Energi Terbarukan Jadi Nomor 2 Pada 2015
Oleh : dd/hc
Kamis | 15-11-2012 | 15:59 WIB

BATAM, batamtoday - Energi terbarukan akan menjadi sumber energi terbesar kedua dunia pada 2015. Subsidi adalah kunci pertumbuhannya.


Kabar baik ini terungkap dalam laporan International Energy Agency terbaru yang dirilis Senin (12/11/2012).

Subsidi energi terbarukan (termasuk untuk biofuel) mencapai US$88 miliar pada 2011. Dunia masih memerlukan subsidi energi terbarukan sebesar US$4.8 triliun hingga 2035 untuk menunjang pertumbuhan.

Jika terpenuhi, energi terbarukan akan semakin mendekati posisi batu bara pada 2035, yang hingga saat ini masih menjadi sumber energi utama dunia. Sebagian dari subsidi ini, menurut IEA, telah terpenuhi dalam bentuk komitmen dunia mengembangkan proyek-proyek energi terbarukan demi mencapai target bauran energi pada 2020.

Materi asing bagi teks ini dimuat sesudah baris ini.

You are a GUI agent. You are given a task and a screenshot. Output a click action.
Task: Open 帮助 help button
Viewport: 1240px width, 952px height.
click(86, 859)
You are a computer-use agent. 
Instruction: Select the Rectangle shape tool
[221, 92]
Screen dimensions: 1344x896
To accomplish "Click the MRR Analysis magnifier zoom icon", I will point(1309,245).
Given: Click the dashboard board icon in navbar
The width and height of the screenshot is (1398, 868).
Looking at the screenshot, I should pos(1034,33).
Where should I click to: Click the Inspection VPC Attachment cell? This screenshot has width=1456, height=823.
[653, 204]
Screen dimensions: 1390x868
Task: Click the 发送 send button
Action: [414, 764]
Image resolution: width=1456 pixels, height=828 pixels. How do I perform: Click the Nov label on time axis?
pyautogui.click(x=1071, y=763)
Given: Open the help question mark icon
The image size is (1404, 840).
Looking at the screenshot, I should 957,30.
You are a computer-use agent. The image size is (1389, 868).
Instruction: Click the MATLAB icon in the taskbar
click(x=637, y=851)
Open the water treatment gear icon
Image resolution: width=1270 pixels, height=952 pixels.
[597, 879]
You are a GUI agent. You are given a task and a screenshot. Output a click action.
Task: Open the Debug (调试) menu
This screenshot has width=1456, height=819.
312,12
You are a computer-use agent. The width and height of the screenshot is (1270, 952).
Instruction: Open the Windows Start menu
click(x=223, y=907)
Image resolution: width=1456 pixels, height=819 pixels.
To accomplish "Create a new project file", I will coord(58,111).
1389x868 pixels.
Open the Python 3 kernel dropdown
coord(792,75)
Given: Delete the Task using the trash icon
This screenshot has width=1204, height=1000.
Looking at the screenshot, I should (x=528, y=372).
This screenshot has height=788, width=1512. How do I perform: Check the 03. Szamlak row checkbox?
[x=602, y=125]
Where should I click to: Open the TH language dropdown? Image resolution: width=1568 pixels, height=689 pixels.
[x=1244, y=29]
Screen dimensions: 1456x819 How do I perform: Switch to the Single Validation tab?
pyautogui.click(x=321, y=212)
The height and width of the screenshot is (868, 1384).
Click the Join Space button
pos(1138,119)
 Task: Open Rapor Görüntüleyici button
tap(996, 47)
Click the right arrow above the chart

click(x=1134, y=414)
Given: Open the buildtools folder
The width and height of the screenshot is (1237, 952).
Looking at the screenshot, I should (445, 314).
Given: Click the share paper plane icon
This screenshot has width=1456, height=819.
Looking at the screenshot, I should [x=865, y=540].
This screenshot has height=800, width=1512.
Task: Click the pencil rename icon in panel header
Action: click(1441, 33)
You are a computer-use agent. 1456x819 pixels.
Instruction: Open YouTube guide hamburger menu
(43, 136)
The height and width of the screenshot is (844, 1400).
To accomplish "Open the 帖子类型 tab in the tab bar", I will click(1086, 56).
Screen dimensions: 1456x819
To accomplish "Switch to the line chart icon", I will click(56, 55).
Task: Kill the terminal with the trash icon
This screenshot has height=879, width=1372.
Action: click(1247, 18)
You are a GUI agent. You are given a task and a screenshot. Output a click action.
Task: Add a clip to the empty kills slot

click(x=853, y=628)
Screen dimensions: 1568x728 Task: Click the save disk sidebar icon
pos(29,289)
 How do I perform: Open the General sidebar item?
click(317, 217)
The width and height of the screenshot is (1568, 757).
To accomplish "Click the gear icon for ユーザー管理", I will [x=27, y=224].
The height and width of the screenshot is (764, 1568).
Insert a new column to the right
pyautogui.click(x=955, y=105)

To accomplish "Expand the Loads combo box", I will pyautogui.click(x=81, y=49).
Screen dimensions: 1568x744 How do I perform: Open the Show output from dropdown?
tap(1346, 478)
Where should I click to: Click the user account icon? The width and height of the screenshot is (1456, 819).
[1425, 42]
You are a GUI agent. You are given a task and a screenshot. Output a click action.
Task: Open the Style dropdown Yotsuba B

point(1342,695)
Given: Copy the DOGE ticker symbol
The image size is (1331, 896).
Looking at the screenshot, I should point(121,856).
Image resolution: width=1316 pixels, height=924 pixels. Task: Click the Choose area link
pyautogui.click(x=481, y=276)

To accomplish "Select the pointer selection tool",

Kabar baik lain, ambisi dunia mengembangkan energi nuklir semakin berkurang dipicu kecelakaan nuklir di Fukushima Daiichi. Namun kapasitas energi nuklir masih terus naik yang bersumber dari pembangkit di China, Korea, India dan Rusia.

Peningkatan produksi energi dan biofuel, menurut IEA juga meningkatkan kebutuhan air hingga 85% pada 2035. Saat ini, kebutuhan air untuk energi telah mencapai 15% dari total kebutuhan air global. Di sejumlah wilayah, kenaikan ini telah meningkatkan biaya dan menimbulkan masalah sumber daya.

Analisis IEA menunjukkan, dunia diperkirakan gagal menciptakan kebijakan bersama guna meningkatkan efisiensi energi hingga 2035. Padahal potensi efisiensi energi ini sangat besar – mencapai dua per tiga tingkat efisiensi energi yang ada saat ini.

Menurut IEA, jika dunia ingin menekan kenaikan suhu bumi, dunia tidak boleh mengonsumsi lebih dari sepertiga cadangan bahan bakar fosil (proven reserves) sebelum 2050 – kecuali jika teknologi penangkapan dan penyimpanan karbon berhasil diterapkan.

Untuk itu upaya efisiensi energi penting karena bisa menunda kenaikan suhu bumi di bawah 2 °C – yang diramalkan akan terjadi pada 2017 – hingga 2022, waktu yang sangat dibutuhkan sebelum tercipta kesepakatan iklim global.

Penemuan ini didasarkan atas penelitian simpanan karbon dunia (global carbon reserves) yang dihitung dari potensi emisi CO2 dari cadangan bahan bakar fossil yang telah terbukti.

Menurut IEA hampir dua per tiga simpanan karbon dunia berbentuk batu bara, 22% berbentuk minyak dan 15% berbentuk gas. Secara geografis, dua per tiga simpanan karbon dunia ada di Amerika Utara, Timur Tengah, China dan Rusia.

Semakin besar upaya efisiensi energi, semakin besar pula risiko peningkatan emisi CO2 dan pemanasan global yang bisa dicegah. “Peningkatan efisiensi energi ini akan membawa manfaat ekonomi, menjaga pasokan energi dan mampu memangkas biaya bahan bakar rata-rata sebesar 20%,” ujar Fatih Birol, ahli ekonomi IEA dan penulis utama laporan ini.

Upaya optimalisasi efisiensi energi juga akan mengurangi permintaan energi global hingga 50%. Menurut IEA, dalam kondisi normal, permintaan minyak dunia akan terus naik hingga 2020. Setelah 2020, permintaan baru akan turun sebesar 13 juta barel/hari pada 2035. Penurunan ini setara dengan jumlah produksi minyak Rusia dan Norwegia saat ini.